Before addressing the standing argument, the court runs through the history of medical monitoring claims.  First in federal courts which reject medical monitoring in the absence of present physical injury. Metro-North Commuter Railroad Co. v. Buckley, 521 U.S. 424, 439-40 (1997).  Then in West Virginia where the state Supreme Court of Appeals “created a state cause of action for medical monitoring allowing for unrestricted relief absent present physical injury.”  Sommerville, 2024 WL 2139394, at *3, citing Bower v. Westinghouse Elec. Corp., 522 S.E.2d 424 (W. Va. 1999).  For a complete rundown of which states require a present injury and which do not, see our 50-state survey

Seemingly not enthusiastic about applying West Virginia’s out-of-whole-cloth medical monitoring law, the court hopped onboard defendant’s standing argument and rode it all the way to a dismissal.  For a plaintiff to have Article III standing, she must show she suffered an injury-in-fact that is concrete, particularized, and actual or imminent (among other things).  Id. at *5.  This is “to ensure that the judiciary, and not another branch of the government, is the appropriate forum in which to address a plaintiff’s complaint.”  Id. (citations omitted).  Plaintiff here only passed the particularization requirement.  To be particularized, the claim was “affect the plaintiff in a personal and individual way.”  Id. at *6.  Personal or not, the court could not find an alleged injury that was actual or imminent.

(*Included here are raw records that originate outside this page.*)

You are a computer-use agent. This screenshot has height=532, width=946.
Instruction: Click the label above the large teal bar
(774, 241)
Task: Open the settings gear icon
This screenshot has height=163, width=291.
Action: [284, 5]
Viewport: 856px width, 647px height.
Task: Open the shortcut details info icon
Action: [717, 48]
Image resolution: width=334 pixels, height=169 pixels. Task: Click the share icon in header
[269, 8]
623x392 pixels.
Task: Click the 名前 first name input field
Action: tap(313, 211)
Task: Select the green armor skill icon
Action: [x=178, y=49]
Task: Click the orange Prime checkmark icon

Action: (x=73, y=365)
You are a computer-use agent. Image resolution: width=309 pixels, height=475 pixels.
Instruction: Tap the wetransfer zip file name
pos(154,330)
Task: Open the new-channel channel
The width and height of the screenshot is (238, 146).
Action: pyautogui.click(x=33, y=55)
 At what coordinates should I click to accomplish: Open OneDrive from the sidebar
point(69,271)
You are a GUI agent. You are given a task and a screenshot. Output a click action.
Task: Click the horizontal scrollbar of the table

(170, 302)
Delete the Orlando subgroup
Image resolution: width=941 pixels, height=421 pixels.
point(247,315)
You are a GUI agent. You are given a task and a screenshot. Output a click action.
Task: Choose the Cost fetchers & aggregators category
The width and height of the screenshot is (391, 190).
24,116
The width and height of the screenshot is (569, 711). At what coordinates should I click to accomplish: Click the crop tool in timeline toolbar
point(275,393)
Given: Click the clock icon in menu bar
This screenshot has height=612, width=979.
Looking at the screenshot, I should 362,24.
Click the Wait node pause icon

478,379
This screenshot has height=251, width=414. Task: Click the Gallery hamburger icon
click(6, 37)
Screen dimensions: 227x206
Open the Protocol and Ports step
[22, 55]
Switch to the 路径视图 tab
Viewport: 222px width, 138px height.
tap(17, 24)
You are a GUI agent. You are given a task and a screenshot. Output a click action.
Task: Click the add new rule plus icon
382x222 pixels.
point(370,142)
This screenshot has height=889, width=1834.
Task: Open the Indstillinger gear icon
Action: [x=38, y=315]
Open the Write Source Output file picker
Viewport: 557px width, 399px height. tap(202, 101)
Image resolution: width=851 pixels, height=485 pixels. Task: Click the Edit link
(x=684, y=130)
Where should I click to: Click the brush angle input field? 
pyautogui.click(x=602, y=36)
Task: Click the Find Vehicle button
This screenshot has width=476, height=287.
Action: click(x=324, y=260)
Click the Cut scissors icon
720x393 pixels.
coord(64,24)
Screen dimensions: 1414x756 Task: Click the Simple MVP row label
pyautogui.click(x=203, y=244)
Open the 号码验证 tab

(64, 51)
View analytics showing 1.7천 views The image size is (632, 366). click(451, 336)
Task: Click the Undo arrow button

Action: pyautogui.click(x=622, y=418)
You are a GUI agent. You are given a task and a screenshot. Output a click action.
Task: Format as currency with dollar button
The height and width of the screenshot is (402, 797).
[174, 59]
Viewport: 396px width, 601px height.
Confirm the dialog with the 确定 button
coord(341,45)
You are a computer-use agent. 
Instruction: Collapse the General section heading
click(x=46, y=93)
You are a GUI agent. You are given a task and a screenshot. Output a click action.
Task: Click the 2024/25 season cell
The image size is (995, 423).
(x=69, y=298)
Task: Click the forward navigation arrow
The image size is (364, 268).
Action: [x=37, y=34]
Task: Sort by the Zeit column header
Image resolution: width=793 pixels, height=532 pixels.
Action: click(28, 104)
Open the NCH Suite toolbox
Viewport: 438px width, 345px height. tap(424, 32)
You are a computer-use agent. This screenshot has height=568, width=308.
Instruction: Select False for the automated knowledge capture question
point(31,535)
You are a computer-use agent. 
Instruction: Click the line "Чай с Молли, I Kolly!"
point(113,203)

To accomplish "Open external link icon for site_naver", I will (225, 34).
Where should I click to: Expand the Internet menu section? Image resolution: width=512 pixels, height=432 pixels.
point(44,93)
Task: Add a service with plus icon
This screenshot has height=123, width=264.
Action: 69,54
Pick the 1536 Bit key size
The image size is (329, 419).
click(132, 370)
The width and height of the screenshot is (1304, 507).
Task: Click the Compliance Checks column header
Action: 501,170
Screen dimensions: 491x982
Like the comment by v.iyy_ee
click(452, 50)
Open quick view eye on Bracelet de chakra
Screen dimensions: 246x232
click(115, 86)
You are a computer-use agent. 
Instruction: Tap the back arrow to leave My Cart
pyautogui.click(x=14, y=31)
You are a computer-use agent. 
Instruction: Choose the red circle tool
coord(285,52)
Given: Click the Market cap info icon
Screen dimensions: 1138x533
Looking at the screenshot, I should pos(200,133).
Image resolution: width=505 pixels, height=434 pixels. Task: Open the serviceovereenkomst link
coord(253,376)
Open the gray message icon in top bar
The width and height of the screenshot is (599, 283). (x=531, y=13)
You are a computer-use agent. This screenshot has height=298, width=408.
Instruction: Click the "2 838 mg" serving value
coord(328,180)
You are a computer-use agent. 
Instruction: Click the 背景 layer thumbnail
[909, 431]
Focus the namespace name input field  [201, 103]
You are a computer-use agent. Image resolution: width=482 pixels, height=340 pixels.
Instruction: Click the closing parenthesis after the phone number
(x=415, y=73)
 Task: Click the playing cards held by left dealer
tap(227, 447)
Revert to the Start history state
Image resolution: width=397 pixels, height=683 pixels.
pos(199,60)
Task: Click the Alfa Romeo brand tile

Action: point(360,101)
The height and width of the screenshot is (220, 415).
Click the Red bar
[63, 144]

Which standard applies—actual or imminent—depends on the relief requested.  A request for damages requires a present injury, whereas injunctive relief can be based on an imminent threat.  Id. Here, plaintiff was seeking monetary damages and therefore Article III requires a present injury.  Plaintiff’s claim of increased risk is based entirely on expert opinions, which the court properly notes are not facts and, more importantly, which the court already excluded as based on “patently unreliable data and methods.”  Id. at *7.  Standing cannot be premised on an “unreliable model” that was “used to assume that a speculative disease might someday materialize in some unknown person.”  Id.  Further undermining plaintiff’s speculative increased risk theory is the fact that plaintiff alleges that the period of exposure is forty-one years, yet in that entire time neither plaintiff nor any member of the class is alleged to have experienced even symptoms of a disease, let alone been diagnosed with cancer.  Id. at *8.  So plaintiff cannot even establish that it is more likely than not that she will develop cancer.  An injury must be more than conjectural to confer federal standing. 

Plaintiff also fails to meet the requirement that her injury be concrete—“real and not abstract.”  Id.  The court starts its analysis by pointing out that medical monitoring is not supported by any legislative enactment.  While Congress cannot grant standing to a plaintiff who does not have it, Congressional recognition of a cause of action would be “instructive.”  No medical monitoring instruction has been given. 

Next the court looked at the “vague” risk quantification standard under West Virgnia law.  To bring a no-injury medical monitoring claim in West Virginia, plaintiff must demonstrate a “significant increased risk of future disease.”  But the court in creating this state law claim did not offer any guidance on what constitutes a “significant” increased risk.  Plaintiff tried to use the Environmental Protection Agency’s one-in-a-million standard, but as the court points out in any other context a one-in-a-million chance is the exact opposite of significant.  So whether it is Article III’s requirement that the injury be more than a mere possibility or West Virginia’s requirement that the risk be significant, plaintiff fails under either standard.  Id. at *9. 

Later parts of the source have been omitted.